(ABOUT THIS EXERCISE) Copy only the lines between the one containing "Image resolution: width=1568" and the end of the records, both included, leaving out pictures.

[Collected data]
------------------------

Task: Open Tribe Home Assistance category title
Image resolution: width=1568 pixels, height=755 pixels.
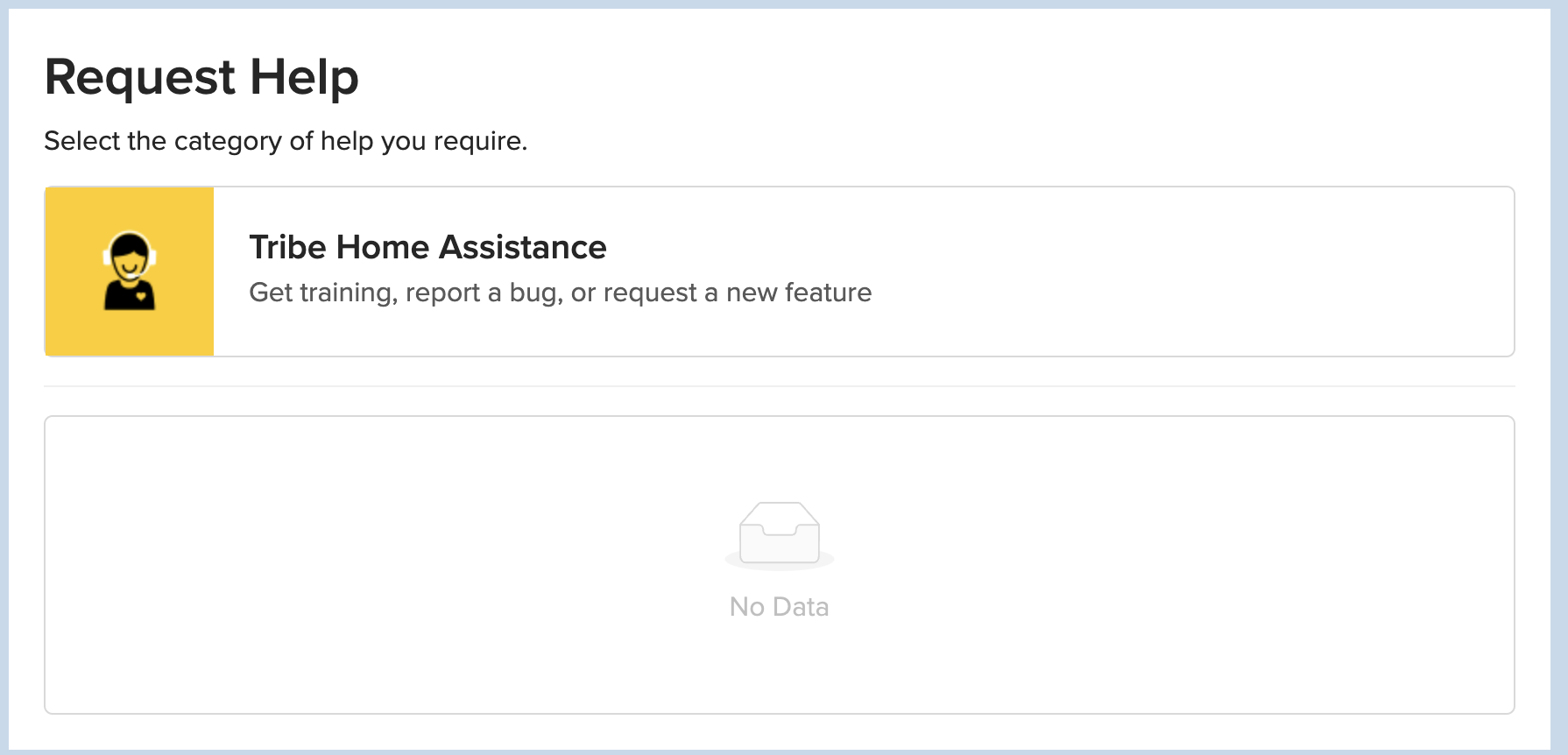Action: click(427, 248)
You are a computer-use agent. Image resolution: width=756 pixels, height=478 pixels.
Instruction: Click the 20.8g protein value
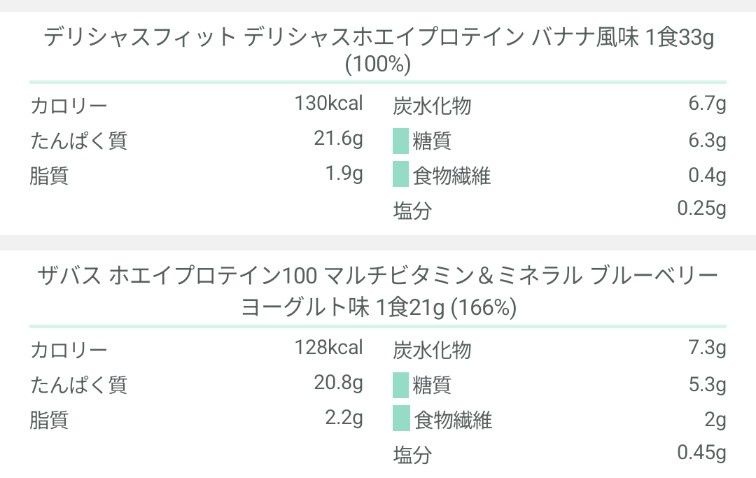(338, 384)
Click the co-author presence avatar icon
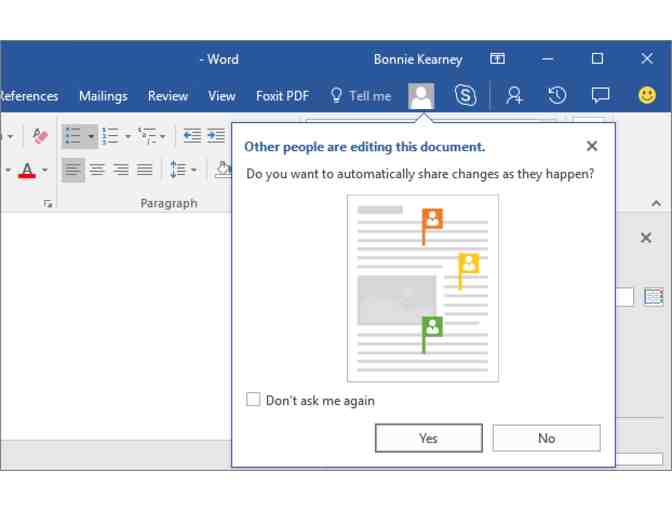Screen dimensions: 672x510 coord(421,96)
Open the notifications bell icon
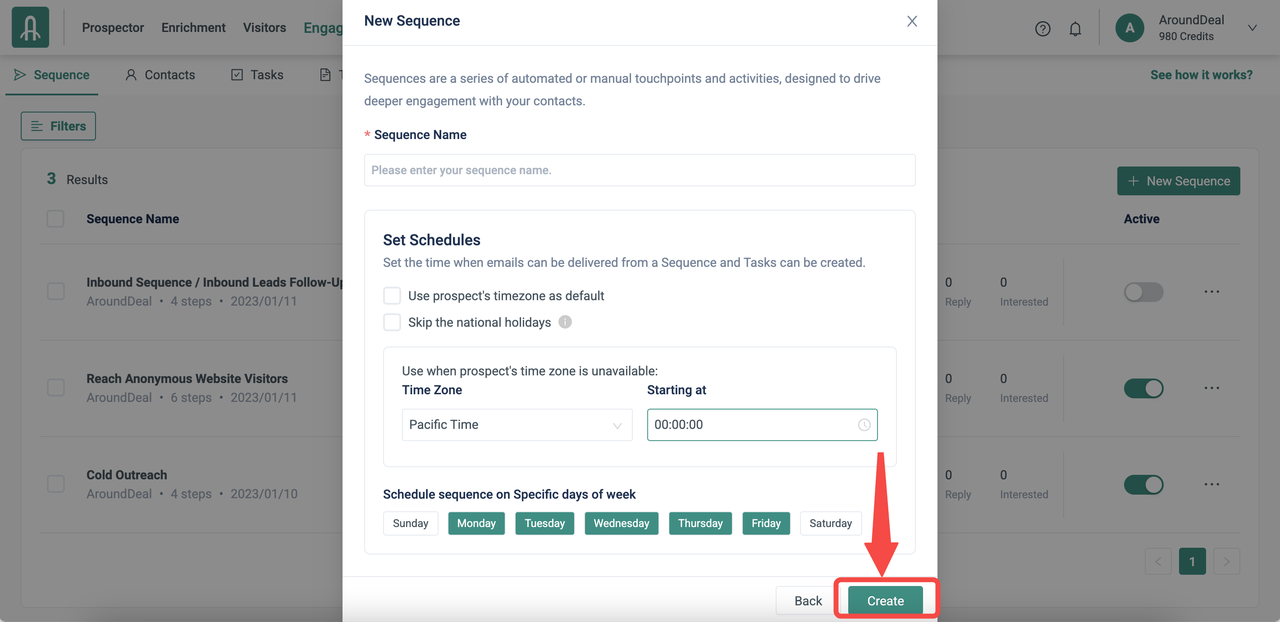 click(1075, 29)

------------------------

(WRITTEN SOLUTION)
Image resolution: width=1568 pixels, height=755 pixels.
Action: click(427, 248)
You are a computer-use agent. Image resolution: width=756 pixels, height=478 pixels.
Instruction: Click the 20.8g protein value
(338, 384)
Click the co-author presence avatar icon
Screen dimensions: 672x510 coord(421,96)
Open the notifications bell icon
 click(1075, 29)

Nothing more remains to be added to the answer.